Defendants failed to make a prima facie showing that they did not have constructive notice of the dangerous snow and ice condition on the sidewalk in front of their premises. In support of their motion, defendants point to plaintiff’s deposition testimony that the last snowfall prior to her accident (at about 10:00 a.m. on January 31, 2007) occurred the day before, when it snowed “about one inch.” Defendants also cite a restaurant employee’s testimony that his practice and procedure was to shovel snow as soon as the restaurant opened for business at 11:00 a.m.; that he would not have arrived at work until that time; and that he did not recall whether he saw snow on the ground upon arrival. Based on the foregoing, defendants contend that they could not have reasonably discovered a dangerous condition that existed at the time of plaintiffs fall.

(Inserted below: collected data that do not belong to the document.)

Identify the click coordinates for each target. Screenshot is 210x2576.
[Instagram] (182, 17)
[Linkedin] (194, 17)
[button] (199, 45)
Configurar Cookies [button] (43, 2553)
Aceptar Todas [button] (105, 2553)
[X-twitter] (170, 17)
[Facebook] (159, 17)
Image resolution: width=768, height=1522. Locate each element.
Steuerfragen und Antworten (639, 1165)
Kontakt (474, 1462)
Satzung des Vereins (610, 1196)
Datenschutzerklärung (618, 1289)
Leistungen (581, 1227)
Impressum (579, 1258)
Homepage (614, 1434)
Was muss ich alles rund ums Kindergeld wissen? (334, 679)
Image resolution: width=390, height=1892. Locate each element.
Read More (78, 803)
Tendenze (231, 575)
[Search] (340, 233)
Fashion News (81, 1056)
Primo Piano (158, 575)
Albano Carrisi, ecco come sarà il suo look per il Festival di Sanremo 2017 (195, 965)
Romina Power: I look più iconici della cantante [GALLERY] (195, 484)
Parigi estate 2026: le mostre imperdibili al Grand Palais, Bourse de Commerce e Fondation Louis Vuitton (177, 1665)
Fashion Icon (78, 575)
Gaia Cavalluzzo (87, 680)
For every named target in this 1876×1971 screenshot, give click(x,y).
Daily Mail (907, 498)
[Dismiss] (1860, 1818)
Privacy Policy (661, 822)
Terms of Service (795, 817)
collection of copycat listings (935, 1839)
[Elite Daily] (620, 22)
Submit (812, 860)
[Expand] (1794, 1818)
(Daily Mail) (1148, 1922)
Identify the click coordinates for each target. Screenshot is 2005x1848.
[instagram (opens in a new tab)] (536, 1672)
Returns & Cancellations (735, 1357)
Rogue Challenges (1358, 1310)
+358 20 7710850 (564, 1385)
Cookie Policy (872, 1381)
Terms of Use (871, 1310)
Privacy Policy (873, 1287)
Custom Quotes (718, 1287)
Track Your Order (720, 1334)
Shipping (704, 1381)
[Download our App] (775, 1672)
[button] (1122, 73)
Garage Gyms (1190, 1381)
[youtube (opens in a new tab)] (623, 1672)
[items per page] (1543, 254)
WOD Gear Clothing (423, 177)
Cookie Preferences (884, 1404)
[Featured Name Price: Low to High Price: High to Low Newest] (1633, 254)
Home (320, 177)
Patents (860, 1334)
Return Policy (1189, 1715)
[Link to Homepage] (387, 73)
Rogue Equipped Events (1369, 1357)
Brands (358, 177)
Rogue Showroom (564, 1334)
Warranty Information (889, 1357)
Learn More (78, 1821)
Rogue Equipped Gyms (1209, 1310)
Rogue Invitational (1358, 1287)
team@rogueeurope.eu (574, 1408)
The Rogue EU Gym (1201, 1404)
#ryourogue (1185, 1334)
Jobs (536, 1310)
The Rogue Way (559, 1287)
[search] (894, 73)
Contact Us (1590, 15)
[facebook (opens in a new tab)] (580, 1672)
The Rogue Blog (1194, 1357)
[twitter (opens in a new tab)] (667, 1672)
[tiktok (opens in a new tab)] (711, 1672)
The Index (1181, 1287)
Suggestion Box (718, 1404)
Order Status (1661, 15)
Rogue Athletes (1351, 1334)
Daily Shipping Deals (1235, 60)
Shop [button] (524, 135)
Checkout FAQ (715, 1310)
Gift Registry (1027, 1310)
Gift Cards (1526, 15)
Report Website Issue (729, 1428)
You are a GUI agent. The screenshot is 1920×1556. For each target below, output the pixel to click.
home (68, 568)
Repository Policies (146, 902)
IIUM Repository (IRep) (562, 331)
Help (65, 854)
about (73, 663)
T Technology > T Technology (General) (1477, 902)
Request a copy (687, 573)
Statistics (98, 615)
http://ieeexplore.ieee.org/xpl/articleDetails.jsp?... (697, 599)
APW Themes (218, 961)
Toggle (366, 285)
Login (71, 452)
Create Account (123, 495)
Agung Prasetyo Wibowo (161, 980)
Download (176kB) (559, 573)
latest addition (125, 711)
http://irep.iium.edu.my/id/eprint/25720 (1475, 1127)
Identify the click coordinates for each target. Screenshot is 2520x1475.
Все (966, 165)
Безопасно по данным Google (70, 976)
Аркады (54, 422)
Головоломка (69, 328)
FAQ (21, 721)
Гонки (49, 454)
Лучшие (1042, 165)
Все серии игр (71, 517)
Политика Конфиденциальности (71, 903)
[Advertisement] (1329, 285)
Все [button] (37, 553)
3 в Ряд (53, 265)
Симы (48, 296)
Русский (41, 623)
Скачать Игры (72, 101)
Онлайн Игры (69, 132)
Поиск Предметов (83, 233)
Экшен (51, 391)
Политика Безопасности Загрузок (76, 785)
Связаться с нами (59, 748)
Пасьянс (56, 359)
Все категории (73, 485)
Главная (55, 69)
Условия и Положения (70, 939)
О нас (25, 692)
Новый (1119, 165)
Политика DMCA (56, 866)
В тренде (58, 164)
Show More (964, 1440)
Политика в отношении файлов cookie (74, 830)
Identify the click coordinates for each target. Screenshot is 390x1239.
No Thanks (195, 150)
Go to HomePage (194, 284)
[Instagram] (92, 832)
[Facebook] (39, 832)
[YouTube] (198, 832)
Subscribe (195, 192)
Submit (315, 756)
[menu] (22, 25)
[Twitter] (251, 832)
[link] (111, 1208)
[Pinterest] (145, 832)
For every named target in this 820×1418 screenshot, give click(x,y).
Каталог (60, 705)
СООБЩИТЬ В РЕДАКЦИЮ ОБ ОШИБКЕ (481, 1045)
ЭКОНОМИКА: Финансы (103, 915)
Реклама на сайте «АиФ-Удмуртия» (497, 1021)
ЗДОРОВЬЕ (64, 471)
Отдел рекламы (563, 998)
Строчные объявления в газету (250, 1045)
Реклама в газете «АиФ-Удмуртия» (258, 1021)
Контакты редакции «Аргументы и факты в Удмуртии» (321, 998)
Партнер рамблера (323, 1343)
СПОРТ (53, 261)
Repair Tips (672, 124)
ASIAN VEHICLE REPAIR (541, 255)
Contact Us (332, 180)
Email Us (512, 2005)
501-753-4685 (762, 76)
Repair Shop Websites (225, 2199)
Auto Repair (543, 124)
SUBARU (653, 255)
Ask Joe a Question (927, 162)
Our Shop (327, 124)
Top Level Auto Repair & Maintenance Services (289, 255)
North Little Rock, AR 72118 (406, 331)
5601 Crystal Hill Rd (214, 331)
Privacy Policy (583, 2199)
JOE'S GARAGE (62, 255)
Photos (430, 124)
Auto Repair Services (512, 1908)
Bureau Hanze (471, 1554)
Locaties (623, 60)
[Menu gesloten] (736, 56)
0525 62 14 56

Defendants, however, did not offer any evidence to refute plaintiffs contention that a dangerous snow and ice condition existed at the time of her fall, and that it existed for a sufficient length of time prior to the accident to permit defendants’ employees to discover and remedy it. The deposition testimony of the restaurant employee is not probative, “because he had no personal knowledge of the condition of the sidewalk at the time of the accident or in the hours immediately preceding it” (Lebron v Napa Realty Corp., 65 AD3d 436, 437 [2009]).
*518Even if defendants met their prima facie burden, plaintiff raised a triable issue of fact as to whether defendants had constructive notice of the alleged hazard. Plaintiff pointed to her deposition testimony, and the deposition testimony of a nonparty witness, that the sidewalk where she fell was covered in snow and “bumpy ice.” Plaintiff also submitted the affidavit of a certified meteorologist who opined, based on annexed weather records, that the snow and ice condition predated an overnight snowfall and was caused by repeated freeze-thaw cycles during the days preceding plaintiffs accident. This evidence, concerning the nature and duration of the hazardous condition, is sufficient to raise a triable issue of fact (see Massey v Newburgh W. Realty, Inc., 84 AD3d 564, 567 [2011]; see also Garcia v Mack-Cali Realty Corp., 52 AD3d 420, 421 [2008]).
We have considered defendants’ remaining contentions and find them unavailing. Concur — Andrias, J.P, Sweeny, Moskowitz, Renwick and Freedman, JJ.